- **INSTRUCTION**
Copy the avalanche course description from "No previous avalanche" to "level training courses.", switching "enquiry" to "email".

- **EXCERPTED TEXT**
>> begin
Chamonix, France

Single Day Avalanche Awareness Course

It is essential for all off-piste skiers and boarders to have an on-going education regarding avalanche awareness. This 1 day course is run by our team of fully qualified IFMGA Mountain Guides who, as well as being experts on backcountry travel and safety, are also passionate skiers and mountaineers.

No previous avalanche training is required.

Please note this is a CUSTOM/TAILOR-MADE course run on request only, please send us an enquiry with your preferred date so we can discuss putting this together for you. For scheduled courses please check out our Foundation and Advanced level training courses.

Nature gives plenty of warning signs ahead of an avalanche and its of critical importance to be able to read these signs. At a bare minimum you should be aware of the '5 red flags' of avalanche danger:

  • RECENT AVALANCHE ACTIVITY
  • TEMPERATURE RISE
  • SIGNIFICANT SNOWFALL IN THE LAST 24 HOURS
  • STRONG WINDS
  • CRACKING, BLOCKING OR WHOOMPING OF THE SNOW PACK

We recommend all skiers should attend an avalanche course. The most important lesson are as follows:

  • Understanding of the formation of wind slab
  • Avalanche activity and the shape of the terrain including the steepness of slopes
  • Effect of temperature on the snow pack
  • How changing seasons effect the avalanche risk
  • How to read and understand the avalanche report
  • Human factors influencing risk
  • How to adopt safe travel techniques
  • Self rescue and the use of equipment

Day Itinerary

  • This is a one-day course held in Chamonix, France which can be booked by individuals or small groups of skier and snowboarders. On request we can also hold this in other locations for private groups. One of our IFMGA Mountain Guides will take the course and will cover the following course components:

    Understanding about snow pack formation and avalanche types and triggers
    Ability to plan journeys in avalanche terrain.
    Ability to organise search and rescue

    A. Snow, Slopes and Triggers

    Snow and formation of snow pack
    Influence of terrain
    Influence of weather
    Avalanche types and triggers
    Snow profile
    Field tests

    B. Information, Observation and Decision Making

    Avalanche bulletins and danger scale
    Weather forecasts
    Route planning
    Making observations
    Decision making and risk reduction
    Group organisation and travel techniques
    Survival strategies

    C. Rescue Organisation, Searching and Emergency Care

    Rescue procedures
    How transceivers work
    Transceiver search exercises
    Probing and digging
    Rescue scenarios
    Emergency care

The single day course will cost from £395 for the day.  Please contact our office for more information on this course and prices for larger groups of 2-6 people or more.
>> end
- **Records**
>> begin
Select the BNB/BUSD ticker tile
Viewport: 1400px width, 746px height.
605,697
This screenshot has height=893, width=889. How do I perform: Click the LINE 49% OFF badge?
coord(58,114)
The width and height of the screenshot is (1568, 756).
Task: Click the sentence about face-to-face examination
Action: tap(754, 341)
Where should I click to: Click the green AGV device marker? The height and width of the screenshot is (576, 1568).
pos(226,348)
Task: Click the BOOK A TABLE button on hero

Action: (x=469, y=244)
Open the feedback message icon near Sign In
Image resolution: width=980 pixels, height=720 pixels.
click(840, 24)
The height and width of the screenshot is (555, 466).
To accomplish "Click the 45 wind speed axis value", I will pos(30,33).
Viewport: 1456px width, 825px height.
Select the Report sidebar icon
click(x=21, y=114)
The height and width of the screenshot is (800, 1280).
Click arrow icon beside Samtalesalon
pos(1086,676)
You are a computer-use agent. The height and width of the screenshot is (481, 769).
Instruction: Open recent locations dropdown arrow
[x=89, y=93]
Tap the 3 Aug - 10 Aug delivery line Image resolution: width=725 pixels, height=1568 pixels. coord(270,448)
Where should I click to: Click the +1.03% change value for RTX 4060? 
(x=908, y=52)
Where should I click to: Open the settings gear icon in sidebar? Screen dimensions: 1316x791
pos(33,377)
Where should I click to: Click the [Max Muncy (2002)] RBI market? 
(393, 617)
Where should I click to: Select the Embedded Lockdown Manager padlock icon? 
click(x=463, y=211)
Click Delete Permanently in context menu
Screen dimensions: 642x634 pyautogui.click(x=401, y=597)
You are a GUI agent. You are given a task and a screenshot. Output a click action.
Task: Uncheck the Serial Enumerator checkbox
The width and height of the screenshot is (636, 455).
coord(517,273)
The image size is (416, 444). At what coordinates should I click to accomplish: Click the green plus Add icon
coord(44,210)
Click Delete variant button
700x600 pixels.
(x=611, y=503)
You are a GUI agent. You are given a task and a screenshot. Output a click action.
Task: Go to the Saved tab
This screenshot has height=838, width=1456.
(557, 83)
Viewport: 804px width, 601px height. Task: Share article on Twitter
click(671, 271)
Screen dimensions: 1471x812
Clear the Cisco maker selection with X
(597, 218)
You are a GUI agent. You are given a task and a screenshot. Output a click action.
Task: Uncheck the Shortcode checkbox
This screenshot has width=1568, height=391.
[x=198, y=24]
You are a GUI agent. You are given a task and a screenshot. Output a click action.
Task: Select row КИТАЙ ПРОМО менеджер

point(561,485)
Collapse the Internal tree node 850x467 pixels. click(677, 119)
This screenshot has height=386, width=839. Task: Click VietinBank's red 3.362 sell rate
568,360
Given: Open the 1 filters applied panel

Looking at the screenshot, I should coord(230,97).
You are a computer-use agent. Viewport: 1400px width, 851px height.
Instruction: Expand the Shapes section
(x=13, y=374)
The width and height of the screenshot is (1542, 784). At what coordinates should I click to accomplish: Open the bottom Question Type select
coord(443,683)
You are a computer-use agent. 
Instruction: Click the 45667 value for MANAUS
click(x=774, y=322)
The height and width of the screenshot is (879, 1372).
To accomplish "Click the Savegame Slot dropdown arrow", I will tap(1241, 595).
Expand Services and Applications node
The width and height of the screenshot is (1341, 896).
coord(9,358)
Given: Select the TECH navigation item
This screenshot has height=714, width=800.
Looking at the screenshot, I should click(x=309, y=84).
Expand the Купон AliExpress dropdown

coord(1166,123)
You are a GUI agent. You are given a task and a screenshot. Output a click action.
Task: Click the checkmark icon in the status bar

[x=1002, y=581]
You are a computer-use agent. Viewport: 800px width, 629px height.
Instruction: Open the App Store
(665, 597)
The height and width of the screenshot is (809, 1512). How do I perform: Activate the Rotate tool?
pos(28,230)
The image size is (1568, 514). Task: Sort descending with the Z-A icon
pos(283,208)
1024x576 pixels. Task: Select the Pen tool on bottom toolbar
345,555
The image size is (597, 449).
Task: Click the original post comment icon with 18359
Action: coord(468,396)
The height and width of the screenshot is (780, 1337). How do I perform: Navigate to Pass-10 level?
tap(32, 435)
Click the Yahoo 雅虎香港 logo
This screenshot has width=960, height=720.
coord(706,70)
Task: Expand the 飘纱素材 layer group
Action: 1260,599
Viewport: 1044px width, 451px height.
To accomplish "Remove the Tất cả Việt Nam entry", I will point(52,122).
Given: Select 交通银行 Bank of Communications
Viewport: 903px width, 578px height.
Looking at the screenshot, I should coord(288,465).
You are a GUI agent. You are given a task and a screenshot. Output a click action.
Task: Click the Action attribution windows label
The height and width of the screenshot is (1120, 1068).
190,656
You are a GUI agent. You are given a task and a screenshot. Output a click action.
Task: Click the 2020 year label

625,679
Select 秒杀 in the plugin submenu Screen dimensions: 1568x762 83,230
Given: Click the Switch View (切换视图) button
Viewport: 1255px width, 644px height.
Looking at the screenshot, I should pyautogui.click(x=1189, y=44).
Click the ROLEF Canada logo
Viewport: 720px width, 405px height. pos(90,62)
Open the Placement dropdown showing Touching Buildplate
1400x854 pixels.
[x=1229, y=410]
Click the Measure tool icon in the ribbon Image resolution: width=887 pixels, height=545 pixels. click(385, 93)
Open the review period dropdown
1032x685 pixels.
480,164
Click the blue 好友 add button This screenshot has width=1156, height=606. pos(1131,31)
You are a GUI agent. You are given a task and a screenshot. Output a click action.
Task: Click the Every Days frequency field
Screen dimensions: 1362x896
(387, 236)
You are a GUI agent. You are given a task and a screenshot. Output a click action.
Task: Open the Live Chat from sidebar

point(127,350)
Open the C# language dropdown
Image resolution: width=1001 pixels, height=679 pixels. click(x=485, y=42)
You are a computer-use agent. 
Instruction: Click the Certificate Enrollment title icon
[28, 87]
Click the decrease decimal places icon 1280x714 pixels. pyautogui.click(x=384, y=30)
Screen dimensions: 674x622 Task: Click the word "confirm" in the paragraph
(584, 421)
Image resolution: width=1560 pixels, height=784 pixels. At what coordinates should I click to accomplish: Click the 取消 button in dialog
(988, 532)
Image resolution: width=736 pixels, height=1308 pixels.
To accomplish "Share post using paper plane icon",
>> end
- **FULL RESPONSE**
No previous avalanche training is required.

Please note this is a CUSTOM/TAILOR-MADE course run on request only, please send us an email with your preferred date so we can discuss putting this together for you. For scheduled courses please check out our Foundation and Advanced level training courses.